The Ontario Securities Commission has named the members of its revived investor advisory committee, which will be chaired by law professor Anita Anand.

The OSC’s new Investor Advisory Panel will be charged with providing the investor perspective on proposed rules, policies and the regulator’s annual statement of priorities, among other things. It expects to hold its first meeting in September.

The seven-member panel will be headed by Anita Anand, associate professor at the University of Toronto’s Faculty of Law where she teaches securities regulation and corporate law. She is joined by panelists who will each serve a term of two years.

The most prominent investor advocate in the group is Stan Buell, founder and president of the Small Investor Protection Association.

Along with Buell, the panel includes former brokerage industry veteran, Paul Bates, who since leaving the industry has become dean of McMaster University’s DeGroote School of Business, and is currently chair of the Investor Education Fund. Steve Garmaise, along-time industry analyst, is also on the committee.

They are joined by Michael Wissell, senior vice president of the Ontario Teachers’ Pension Plan, responsible for tactical asset allocation at the OTPP; Lincoln Caylor, a lawyer with Bennett Jones LLP; and, Nancy Averill, former director of research and methodology for the Public Policy Forum.

The panel is slimmed down from the 11-member group that formed the OSC’s first investor advisory group back in 2005. That committee, which was also headed by an academic from UofT, was disbanded after its two-year term expired. Recently however, the commission has heeded the call for more investor input in its policymaking. The proposed national regulator, which remains a work in progress, has also promised to set up an investor advisory committee as part of its structure.

The OSC reports that it received 119 applications to serve on the new panel, and that its members were selected “based on their experience with investor issues and public policy development”, as well as for specific skills to respond to requests for comment issued by the OSC. Unlike the first panel, the new group doesn’t count any private investors or consumer advocates among its ranks.

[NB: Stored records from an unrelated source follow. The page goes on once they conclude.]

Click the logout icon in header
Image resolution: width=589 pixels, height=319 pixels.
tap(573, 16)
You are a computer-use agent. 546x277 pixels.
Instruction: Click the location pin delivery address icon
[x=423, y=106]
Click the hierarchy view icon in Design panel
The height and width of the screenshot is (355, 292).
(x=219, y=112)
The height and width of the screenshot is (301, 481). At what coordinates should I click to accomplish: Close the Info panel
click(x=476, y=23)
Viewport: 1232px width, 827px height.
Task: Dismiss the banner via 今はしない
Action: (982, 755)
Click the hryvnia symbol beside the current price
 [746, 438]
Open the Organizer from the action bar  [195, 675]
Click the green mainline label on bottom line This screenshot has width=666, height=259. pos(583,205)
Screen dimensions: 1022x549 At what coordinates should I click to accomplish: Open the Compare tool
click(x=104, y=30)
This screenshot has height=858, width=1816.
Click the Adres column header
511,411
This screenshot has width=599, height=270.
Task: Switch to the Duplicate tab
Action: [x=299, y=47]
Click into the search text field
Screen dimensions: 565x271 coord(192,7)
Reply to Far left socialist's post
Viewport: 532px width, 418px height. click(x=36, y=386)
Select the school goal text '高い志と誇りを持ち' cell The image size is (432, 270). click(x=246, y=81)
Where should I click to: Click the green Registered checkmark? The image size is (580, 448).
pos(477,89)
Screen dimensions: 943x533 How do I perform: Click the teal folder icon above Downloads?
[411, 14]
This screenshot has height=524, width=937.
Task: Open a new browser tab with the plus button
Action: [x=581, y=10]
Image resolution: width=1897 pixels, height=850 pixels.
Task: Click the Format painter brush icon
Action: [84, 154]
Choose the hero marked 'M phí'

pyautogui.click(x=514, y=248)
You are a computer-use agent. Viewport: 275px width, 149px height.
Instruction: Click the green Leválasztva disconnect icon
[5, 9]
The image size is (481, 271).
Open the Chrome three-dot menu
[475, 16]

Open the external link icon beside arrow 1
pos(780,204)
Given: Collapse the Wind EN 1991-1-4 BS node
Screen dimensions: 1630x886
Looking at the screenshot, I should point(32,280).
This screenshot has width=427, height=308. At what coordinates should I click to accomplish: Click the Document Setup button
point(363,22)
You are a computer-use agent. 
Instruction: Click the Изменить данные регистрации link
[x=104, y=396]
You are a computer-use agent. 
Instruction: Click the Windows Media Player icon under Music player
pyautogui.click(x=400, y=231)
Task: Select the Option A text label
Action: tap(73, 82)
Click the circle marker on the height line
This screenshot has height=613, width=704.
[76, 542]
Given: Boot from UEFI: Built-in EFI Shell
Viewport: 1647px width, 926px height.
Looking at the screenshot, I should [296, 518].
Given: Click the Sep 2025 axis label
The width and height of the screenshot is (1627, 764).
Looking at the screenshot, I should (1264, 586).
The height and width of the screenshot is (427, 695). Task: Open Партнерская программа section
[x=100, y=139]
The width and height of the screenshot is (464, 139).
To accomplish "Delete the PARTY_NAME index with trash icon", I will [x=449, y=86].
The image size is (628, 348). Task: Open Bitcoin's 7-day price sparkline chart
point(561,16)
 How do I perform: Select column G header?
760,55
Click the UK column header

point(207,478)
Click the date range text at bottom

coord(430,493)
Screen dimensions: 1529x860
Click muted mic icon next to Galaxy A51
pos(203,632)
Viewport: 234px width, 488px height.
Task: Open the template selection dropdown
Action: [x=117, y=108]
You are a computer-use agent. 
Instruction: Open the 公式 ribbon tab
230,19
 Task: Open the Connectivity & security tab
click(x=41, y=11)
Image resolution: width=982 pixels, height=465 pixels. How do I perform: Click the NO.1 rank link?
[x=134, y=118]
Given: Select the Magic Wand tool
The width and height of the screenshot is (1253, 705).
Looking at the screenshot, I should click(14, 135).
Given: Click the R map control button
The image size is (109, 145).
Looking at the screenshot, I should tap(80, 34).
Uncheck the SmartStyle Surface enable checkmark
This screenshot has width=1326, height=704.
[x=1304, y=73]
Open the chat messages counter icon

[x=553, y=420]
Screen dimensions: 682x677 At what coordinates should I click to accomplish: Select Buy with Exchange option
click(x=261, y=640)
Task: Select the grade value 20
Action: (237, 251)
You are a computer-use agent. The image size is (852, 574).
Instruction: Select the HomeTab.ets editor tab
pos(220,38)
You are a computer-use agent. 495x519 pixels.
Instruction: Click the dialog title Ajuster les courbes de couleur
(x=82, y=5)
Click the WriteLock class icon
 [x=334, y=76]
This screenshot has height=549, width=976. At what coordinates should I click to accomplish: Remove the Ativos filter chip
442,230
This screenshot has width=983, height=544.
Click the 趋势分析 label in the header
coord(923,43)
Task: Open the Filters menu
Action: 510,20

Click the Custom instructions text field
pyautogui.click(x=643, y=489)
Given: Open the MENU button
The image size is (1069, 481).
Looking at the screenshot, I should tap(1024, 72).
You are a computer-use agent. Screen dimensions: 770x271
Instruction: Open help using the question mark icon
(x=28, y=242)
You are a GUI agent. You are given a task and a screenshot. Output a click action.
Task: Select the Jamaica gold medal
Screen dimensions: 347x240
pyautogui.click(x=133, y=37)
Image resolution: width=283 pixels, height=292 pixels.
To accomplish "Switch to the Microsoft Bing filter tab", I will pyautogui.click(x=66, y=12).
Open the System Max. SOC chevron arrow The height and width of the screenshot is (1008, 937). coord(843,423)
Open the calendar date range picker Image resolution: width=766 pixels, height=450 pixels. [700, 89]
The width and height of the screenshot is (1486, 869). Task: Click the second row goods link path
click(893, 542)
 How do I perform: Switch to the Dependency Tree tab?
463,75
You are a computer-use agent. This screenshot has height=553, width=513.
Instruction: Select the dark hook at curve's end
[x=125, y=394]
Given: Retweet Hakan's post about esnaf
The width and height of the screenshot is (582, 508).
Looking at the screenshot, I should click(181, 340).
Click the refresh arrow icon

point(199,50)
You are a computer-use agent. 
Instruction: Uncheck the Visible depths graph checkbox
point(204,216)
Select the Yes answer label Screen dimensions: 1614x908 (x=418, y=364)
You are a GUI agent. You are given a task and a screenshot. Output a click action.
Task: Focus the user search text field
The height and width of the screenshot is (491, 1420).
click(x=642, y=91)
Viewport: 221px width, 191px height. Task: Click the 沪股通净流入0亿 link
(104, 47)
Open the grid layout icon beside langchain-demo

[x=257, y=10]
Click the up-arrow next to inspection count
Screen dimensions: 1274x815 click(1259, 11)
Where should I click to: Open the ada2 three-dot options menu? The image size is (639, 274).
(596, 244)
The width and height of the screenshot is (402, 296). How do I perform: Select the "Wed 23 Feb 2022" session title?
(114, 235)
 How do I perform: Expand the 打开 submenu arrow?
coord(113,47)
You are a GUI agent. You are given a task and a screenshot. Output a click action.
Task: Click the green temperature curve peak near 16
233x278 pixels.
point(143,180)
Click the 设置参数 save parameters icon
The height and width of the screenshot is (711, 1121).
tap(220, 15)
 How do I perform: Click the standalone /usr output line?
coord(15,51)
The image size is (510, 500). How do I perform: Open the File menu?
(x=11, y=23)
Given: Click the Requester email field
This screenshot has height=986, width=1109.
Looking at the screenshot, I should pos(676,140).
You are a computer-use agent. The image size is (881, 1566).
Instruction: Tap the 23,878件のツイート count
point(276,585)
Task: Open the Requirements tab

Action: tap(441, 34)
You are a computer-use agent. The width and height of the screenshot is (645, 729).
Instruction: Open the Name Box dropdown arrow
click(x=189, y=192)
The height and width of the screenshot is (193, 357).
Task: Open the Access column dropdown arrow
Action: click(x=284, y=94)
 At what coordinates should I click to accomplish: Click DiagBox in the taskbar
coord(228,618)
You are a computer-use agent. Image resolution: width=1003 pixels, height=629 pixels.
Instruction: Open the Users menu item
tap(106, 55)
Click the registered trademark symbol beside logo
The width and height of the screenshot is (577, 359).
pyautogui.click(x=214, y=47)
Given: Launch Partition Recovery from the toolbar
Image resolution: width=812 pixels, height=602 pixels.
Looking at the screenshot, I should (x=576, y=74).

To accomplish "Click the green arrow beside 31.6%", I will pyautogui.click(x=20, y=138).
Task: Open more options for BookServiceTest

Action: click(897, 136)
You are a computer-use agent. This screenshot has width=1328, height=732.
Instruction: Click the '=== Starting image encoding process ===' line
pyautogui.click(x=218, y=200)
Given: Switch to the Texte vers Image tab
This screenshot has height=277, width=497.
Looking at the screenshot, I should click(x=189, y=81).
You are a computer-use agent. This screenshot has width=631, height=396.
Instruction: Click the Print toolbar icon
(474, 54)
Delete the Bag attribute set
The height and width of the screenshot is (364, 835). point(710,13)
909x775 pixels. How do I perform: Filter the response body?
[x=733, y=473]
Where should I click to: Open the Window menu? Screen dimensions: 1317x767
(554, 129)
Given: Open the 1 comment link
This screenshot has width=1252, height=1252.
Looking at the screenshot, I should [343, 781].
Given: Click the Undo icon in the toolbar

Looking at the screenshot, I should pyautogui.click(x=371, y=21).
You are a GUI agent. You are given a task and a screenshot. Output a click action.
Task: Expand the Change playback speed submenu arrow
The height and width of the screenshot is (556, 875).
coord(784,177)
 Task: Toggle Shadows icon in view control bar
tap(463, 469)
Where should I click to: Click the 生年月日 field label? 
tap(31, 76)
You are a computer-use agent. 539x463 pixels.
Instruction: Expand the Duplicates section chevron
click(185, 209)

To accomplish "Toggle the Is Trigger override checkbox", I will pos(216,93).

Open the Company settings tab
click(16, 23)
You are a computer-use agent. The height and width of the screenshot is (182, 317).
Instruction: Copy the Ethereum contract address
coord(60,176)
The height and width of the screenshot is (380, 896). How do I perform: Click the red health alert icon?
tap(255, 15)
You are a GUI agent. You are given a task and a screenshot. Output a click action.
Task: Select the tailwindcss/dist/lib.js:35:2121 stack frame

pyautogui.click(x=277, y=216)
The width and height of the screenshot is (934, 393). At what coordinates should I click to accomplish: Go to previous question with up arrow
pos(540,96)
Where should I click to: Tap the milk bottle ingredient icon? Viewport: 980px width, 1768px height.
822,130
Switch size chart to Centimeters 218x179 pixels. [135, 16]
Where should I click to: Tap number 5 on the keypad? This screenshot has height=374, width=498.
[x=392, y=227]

“We appreciate the great interest in the Investor Advisory Panel and have selected members with diverse backgrounds who demonstrate the ability to represent a broad range of investors in Ontario,” said Mary Condon, the panel’s executive sponsor and one of the part-time commissioners who worked on its’ development.

“The panel looks forward to contributing the perspectives of Ontario investors to the development of rules and policies that seek to protect their interests,” said Anand.